Vor Kurzem fragte mich ein leitender Mitarbeiter der Bundesregierung mit vorwurfsvollem Unterton, was denn der Kulturbereich gegen die Rechtsentwicklung in unserem Land gemacht hätte. Nun könnte man sagen, gerade die Bundesregierung sollte zuerst vor der eigenen Haustüre kehren, aber so einfach will ich es mir nicht machen. Offensichtlich haben wir zu wenig oder das Falsche getan, denn dass die Rechtsextremen solche Erfolge bei Wahlen einfahren können, ist ein überdeutliches Zeichen von Versagen von vielen, auch von uns.

Viele im Kulturbereich haben, wie große Teile der Wirtschaftselite auch, die Verantwortung für gesellschaftliche Fehlentwicklungen zu einer Verantwortung des Einzelnen abgeschichtet. Die Leugner einer Klassengesellschaft sind gerade bei den jüngeren Kulturschaffenden in der Mehrheit. Die Auswirkungen dieser Individualisierung von Gesellschaftspolitik führt zwangsläufig zu einer Überforderung der Menschen, die als Einzelne für alle möglichen Fehlentwicklungen in Haft genommen werden: Du fliegst in den Urlaub, also bist du direkt verantwortlich für die Erderwärmung. Du erträgst die Überforderung am Arbeitsplatz nicht mehr, also bist du ein Schwächling, und nicht die Produktionsbedingungen können schuld sein. Du hast Angst vor Fremden in deinem Wohnumfeld, also bist du ein Rassist, und nicht fehlende Integrationsmaßnahmen werden verantwortlich gemacht.

Die persönliche Überforderung durch die Individualisierung von gesellschaftlichen Herausforderungen führt zu politischen Gegenbewegungen, wie dem Wählen von Rechtsextremen, die vermeintlich die einzigen sind, die dieser Überforderung durch Kampf gegen das Establishment entgegentreten.

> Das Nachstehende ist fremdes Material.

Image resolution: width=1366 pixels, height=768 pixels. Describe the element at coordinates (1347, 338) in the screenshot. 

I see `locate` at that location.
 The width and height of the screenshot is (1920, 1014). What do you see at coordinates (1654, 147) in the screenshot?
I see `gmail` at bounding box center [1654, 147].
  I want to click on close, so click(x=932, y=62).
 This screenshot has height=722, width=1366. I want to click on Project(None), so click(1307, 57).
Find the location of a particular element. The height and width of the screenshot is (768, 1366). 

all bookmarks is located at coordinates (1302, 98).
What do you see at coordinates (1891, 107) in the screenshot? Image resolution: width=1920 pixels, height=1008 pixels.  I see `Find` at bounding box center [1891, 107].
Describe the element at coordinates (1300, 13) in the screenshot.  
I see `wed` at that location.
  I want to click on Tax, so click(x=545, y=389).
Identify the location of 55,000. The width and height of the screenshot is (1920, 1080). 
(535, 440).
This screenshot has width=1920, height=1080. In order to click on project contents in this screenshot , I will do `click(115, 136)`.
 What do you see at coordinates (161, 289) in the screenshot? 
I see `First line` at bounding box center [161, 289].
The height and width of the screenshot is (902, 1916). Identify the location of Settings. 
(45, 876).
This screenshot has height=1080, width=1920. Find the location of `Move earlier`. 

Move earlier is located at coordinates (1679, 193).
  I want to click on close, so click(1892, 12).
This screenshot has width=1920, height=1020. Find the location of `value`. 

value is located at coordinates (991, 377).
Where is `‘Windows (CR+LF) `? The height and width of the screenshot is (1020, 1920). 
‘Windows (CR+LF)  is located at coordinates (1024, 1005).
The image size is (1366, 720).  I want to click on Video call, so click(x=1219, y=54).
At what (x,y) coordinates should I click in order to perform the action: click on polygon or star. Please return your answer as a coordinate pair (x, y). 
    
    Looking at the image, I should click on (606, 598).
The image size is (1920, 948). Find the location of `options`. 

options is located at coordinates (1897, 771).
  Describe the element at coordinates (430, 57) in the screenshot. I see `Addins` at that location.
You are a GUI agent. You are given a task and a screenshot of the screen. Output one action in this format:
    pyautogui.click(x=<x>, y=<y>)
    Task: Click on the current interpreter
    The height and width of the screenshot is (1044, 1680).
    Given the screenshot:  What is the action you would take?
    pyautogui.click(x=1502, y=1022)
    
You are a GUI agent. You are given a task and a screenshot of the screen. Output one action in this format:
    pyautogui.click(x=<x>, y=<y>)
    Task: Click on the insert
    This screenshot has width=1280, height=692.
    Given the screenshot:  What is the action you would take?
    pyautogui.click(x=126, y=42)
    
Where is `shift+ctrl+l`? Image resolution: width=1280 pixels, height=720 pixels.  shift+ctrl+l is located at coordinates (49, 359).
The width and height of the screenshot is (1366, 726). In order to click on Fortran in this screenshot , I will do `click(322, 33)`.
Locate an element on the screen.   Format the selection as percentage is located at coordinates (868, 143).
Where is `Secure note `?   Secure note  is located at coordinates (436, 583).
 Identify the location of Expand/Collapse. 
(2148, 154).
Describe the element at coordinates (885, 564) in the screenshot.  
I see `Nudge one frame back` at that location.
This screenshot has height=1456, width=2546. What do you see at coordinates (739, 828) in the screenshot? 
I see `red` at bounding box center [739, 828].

Nun könnten die vielen Kulturorte im Lande offene Diskursräume sein, wo die notwendigen gesellschaftspolitischen Debatten breit geführt würden. Aber gerade viele dieser Orte erreichen die Breite der Bevölkerung nur unzureichend. Viele sind nicht inklusiv, sondern extrem exklusiv. Trotz allen Geredes von der Kultur für alle sind die meisten Kulturorte Tempel für Hochgebildete. Immer öfter werden zum Beispiel Kulturdiskussionen nicht mehr in Deutsch, sondern nur in Englisch, ohne Übersetzung angeboten. Mehr Arroganz der Gebildeten, gegenüber der Breite der Bevölkerung, in der mitnichten alle Englisch sprechen, kann man sich nur schwer ausdenken. Der Kulturbereich zieht sich viel zu oft in Nischen der Selbstbeschäftigung zurück. Auch hier steht oftmals die Frage, wie fühle ich mich, vor der Frage, was passiert warum in unserer Gesellschaft.

Diese Entpolitisierung des Kulturbereiches hat es den Rechtsextremen auch leicht gemacht, immer stärker zu werden. Hier können wir gegensteuern.

Dieser Text ist zuerst erschienen in Politik & Kultur 7-8/2024.